Plus politique, Nicolette Krebitz imagine une rencontre entre Susan Sontag et Ulrike Meinhof qui vont, l’espace d’une nuit et en présence d’une jeune fille d’aujourd’hui, brasser thématiques féministes et sociétales. De même, résolument engagés, Fatih Akin donne la parole à un rescapé de Guantanamo et Hans Weingartner narre l’arrestation d’un universitaire accusé d’être la tête pensante d’un réseau terroriste.
Enfin, sur un mode poétique, Angela Schanelec et Christoph Hochhäusler évoquent la première le lever du jour sur plusieurs villes allemandes et le second une sorte de science-fiction où l’Allemagne s’apparenterait à un Eden oublié.

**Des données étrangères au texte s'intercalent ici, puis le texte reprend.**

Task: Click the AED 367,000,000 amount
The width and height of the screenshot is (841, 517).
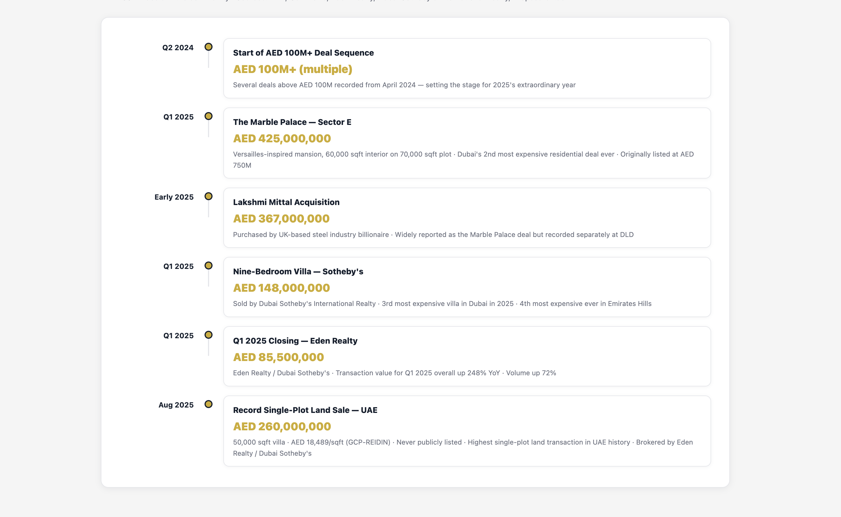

En vérité, le meilleur fut pour la fin avec Le Jour Viendra (Es kommt der Tag), premier film de cinéma de Susanne Schneider. Alice, jeune femme d’une trentaine d’années, traverse la frontière pour retrouver sa mère, Judith, qui, après l’avoir abandonnée dans les années 70 afin de vivre dans la clandestinité avec les autres activistes d’alors, a refait sa vie en Alsace. Forcément, la confrontation sera violente, les reproches nombreux et la culpabilisation envahissante. Cependant, la réalisatrice parvient à dépasser ce simple stade pour mettre en lumière des séries de conflits : entre l’Histoire et l’intime (choisir ses idéaux politiques ou l’éducation de ses enfants), entre les générations ou entre droit à l’oubli et imprescriptibilité (thème qui résonne particulièrement en ces temps d’affaire Polanski). Au surplus, l’intrigue est impeccablement menée par des comédiens déjà croisés dans d’autres films allemands notables : Katharina Schüttler - Alice - apparaissait dans Contrôle d’identité de Christian Petzold (auquel on pense un peu, en raison de ce thème commun de la vie quotidienne après des années d’activisme) et Sebastian Urzendowsky - Lucas, son demi-frère - était le héros de Ping Pong). De leur affrontement avec leur mère naît un attachement à la question du point de vue : les années avec la RAF sont comparées à la Résistance française, Judith interpellant son fils qui sait se montrer fier des actions de son grand-père paternel pendant la seconde guerre mondiale, mais rejette celles de sa mère dans les années 70.

La programmation du festival sera reprise à Lyon en novembre.